黒い珈琲
東京の片隅にある小さな喫茶店、「カフェ・リバース」
店内には、古い木製の家具が並び、何も特別な装飾は施されていない。
常連客たちはこの店が持つ独特の落ち着いた雰囲気を好んで訪れていたが、店主の田村という男が一つだけ秘密を抱えていることを知る者は少なかった。
田村は年齢不詳、顔に深いシワが刻まれた男性で、いつも無表情で静かに珈琲を淹れていた。珈琲の腕前は確かで、誰もがその深い味わいに驚嘆する。
しかし、彼には一つだけ奇妙な習慣があった。
それは、毎晩閉店後、店の隅にある古びた黒い壺に「特別な珈琲」を注ぐことだった。
ある晩、常連の佐藤がいつものようにカウンターに座っていた。
外は雨が降りしきり、店内の暖かな空気が心地よい。
佐藤は何気なく、いつもと違う珈琲を注文した。
「田村さん、今日はブレンドにしてみようかな。」
田村は静かに頷き、グラスに水を注いでから珈琲を淹れ始めた。
静かな音が響き、やがて香ばしい香りが立ち込める。その瞬間、佐藤はふと、田村が店の隅に置いている黒い壺に目を向けた。
「そういえば、あの壺、何なんですか?」
田村は一瞬手を止め、壺に視線をやった。
「あれですか…」
田村は言葉を選ぶように続けた。
「あれは、昔からここにあったものなんです。実は、特別な珈琲を淹れるために使う壺なんですよ。」
「特別な珈琲?」佐藤は興味津々になった。
「それって、どんな珈琲なんですか?」
田村は微笑んで答えた。
「お客さんには出したことがないんですけど、もし興味があれば、一度だけお試しに淹れてみてもいいですよ。」
佐藤は少し驚いたが、好奇心が勝り、頷いた。
「じゃあ、試してみます。」
田村は静かに壺を取り出し、そこから黒い液体をグラスに注いだ。
その液体は普通の珈琲とは違い、どこか深い光を放っているように見えた。
そして、グラスを佐藤に渡すと、静かに言った。
「これが、あの珈琲です。」
佐藤は手に取ったグラスを見つめ、その黒い液体がまるで深淵のように感じられた。何かしらの不安を覚えながらも、一口飲んでみた。

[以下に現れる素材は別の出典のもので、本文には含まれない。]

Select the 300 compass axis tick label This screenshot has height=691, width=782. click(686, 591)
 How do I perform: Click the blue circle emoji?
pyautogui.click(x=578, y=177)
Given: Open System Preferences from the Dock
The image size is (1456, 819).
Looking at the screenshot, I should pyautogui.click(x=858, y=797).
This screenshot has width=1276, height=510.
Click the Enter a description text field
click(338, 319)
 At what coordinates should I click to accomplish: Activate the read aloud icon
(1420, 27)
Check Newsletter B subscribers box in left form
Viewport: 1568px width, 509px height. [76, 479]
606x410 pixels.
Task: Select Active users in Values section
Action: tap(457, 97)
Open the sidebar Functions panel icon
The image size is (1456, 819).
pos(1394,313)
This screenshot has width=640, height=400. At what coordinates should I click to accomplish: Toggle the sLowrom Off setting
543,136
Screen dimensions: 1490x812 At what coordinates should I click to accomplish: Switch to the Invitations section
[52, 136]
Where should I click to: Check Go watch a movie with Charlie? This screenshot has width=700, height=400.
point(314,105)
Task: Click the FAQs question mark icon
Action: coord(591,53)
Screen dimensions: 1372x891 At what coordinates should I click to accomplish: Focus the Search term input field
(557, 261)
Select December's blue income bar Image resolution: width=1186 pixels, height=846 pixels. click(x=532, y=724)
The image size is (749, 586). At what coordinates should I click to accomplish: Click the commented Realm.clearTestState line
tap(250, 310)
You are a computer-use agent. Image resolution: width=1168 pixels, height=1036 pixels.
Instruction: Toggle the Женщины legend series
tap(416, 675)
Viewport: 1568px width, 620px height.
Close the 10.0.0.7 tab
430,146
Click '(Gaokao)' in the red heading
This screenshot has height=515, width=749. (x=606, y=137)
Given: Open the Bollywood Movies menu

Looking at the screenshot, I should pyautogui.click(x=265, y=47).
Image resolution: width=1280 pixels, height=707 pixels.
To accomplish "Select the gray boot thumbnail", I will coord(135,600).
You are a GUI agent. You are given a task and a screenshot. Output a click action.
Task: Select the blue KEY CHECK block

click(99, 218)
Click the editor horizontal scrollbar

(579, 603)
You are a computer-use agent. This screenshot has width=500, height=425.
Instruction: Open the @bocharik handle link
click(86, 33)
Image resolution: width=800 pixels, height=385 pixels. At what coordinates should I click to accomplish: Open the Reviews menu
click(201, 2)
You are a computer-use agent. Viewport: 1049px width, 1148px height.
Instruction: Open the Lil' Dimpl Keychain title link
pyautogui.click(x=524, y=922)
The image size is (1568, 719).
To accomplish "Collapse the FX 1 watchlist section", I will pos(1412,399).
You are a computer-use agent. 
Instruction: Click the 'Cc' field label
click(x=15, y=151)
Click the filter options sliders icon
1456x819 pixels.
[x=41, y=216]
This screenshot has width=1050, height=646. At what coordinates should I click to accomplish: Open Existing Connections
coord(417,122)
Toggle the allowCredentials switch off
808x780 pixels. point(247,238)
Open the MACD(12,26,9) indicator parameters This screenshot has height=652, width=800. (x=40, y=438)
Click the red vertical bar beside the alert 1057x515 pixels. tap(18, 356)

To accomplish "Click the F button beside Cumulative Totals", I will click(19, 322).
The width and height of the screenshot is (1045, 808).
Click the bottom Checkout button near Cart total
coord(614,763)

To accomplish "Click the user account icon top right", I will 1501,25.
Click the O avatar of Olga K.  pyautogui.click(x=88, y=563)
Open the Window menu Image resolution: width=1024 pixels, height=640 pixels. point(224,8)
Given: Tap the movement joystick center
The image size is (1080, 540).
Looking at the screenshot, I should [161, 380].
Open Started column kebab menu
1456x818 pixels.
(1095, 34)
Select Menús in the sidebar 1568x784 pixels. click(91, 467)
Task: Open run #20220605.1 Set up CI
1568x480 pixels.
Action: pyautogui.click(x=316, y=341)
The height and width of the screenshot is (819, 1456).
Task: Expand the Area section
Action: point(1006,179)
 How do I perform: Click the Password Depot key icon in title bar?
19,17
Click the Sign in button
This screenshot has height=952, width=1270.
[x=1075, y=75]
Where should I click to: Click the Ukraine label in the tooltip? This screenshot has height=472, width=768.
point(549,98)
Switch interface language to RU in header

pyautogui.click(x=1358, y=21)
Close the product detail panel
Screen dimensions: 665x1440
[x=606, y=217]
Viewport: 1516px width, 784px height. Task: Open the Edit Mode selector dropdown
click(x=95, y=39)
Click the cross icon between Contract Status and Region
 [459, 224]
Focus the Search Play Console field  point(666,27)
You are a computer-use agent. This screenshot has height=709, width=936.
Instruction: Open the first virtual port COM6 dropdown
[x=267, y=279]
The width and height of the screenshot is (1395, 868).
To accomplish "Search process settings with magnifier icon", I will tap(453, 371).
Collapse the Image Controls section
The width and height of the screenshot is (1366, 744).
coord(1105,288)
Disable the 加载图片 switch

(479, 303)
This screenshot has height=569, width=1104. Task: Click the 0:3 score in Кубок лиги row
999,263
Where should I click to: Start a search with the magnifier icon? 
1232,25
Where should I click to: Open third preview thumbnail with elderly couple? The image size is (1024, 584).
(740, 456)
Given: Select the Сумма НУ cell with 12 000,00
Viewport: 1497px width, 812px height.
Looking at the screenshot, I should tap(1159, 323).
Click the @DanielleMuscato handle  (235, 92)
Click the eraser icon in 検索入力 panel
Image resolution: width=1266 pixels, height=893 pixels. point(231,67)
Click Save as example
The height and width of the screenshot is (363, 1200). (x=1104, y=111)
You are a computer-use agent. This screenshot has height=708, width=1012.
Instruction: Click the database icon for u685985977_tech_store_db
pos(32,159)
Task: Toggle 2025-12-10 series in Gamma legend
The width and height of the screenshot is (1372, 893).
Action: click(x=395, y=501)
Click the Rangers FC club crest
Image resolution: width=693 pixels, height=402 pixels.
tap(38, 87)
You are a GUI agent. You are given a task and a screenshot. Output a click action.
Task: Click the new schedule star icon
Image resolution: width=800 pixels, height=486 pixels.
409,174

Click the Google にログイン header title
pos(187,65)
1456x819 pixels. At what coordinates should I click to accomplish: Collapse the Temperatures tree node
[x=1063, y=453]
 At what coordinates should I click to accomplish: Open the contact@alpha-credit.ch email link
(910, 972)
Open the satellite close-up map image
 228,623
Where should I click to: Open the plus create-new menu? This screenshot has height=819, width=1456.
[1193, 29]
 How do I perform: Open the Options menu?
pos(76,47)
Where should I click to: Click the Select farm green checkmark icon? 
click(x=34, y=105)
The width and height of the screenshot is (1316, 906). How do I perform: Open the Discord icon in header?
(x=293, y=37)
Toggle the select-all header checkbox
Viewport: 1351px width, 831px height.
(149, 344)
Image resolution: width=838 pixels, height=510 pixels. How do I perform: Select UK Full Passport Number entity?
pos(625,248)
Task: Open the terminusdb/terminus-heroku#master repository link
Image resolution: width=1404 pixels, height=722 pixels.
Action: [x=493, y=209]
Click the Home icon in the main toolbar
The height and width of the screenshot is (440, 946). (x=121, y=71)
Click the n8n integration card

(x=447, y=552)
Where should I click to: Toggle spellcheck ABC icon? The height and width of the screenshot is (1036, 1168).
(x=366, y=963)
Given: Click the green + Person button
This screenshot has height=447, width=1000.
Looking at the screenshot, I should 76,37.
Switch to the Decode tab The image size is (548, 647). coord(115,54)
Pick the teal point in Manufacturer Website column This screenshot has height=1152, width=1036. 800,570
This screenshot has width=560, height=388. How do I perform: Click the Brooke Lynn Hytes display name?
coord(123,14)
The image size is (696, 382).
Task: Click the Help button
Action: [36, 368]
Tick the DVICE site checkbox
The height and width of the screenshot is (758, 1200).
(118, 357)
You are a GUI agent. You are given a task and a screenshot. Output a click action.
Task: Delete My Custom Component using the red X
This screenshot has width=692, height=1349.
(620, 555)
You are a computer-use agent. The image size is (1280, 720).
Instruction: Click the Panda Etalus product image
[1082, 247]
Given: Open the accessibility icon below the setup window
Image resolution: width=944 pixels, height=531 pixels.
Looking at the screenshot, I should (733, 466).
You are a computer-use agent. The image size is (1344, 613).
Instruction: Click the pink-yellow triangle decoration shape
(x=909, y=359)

その瞬間、彼の体が一瞬で凍りつくような感覚に襲われた。
珈琲は驚くほど濃厚で、深い苦味が舌に広がった。
だが、それだけではなかった。
喉を通るとき、まるで冷たい手が内臓を掴むような感覚が広がったのだ。
佐藤は思わず顔を歪め、グラスを置こうとしたが、その手が震えて動かなかった。
「何だ…これ…?」
その時、店内の時計が突然「カチッ」と音を立て、時間が一瞬で止まったかのように感じられた。佐藤は急に目の前が暗くなり、まるで誰かに引き寄せられるように、グラスの中に引き込まれそうな感覚に包まれた。
「お客さん、落ち着いてください。」
田村の声が遠くから聞こえたが、佐藤はその声に応えることができなかった。
目の前の空間が歪み、壁が崩れ、店の中が異世界のように変わり始めた。
まるで、その珈琲が時間と空間をねじ曲げてしまったかのように。
「この珈琲は、ただの珈琲ではありません。」田村の声が次第に近づく。
「飲んだ者は、その瞬間から『別の世界』と繋がってしまうんです。」
佐藤は震える手で、自分の胸に手を当てたが、心臓の鼓動が異常に速くなっているのを感じた。目の前に現れたのは、誰かの顔――だが、見覚えのない、そしてどこか不気味な顔だった。
「あなたは、すでにこの世界にいるわけではないのです。」その顔が語りかける。
目が、じっと佐藤を見つめる。
「この珈琲を飲んだ者は、もう一度この世界に戻ることができません。」
佐藤は必死に目を閉じ、頭を振り払おうとしたが、足元が崩れ、まるでどこか深い闇の中に引き込まれるような感覚が強くなった。
その時、田村の冷たい声が響いた。
「これは試練です。飲んでしまったからには、あなたもその世界の住人として迎え入れられることになる。」
佐藤はその言葉が意味するものを理解したとき、もうすでに遅かった。
彼の体はすっかり動かなくなり、ただ一つ残されたのは、目の前に広がる異世界の景色だけだった。
「カフェ・リバース」に訪れる者は、決して二度と帰ることはない。
特別な珈琲を飲んだ者は、あの黒い壺の中に取り込まれてしまうのだ。
そしてその珈琲が、次の客を待っている…。
閉店後、店の中には静寂だけが残り、壺の中にはまた新たな珈琲が静かに注がれていた。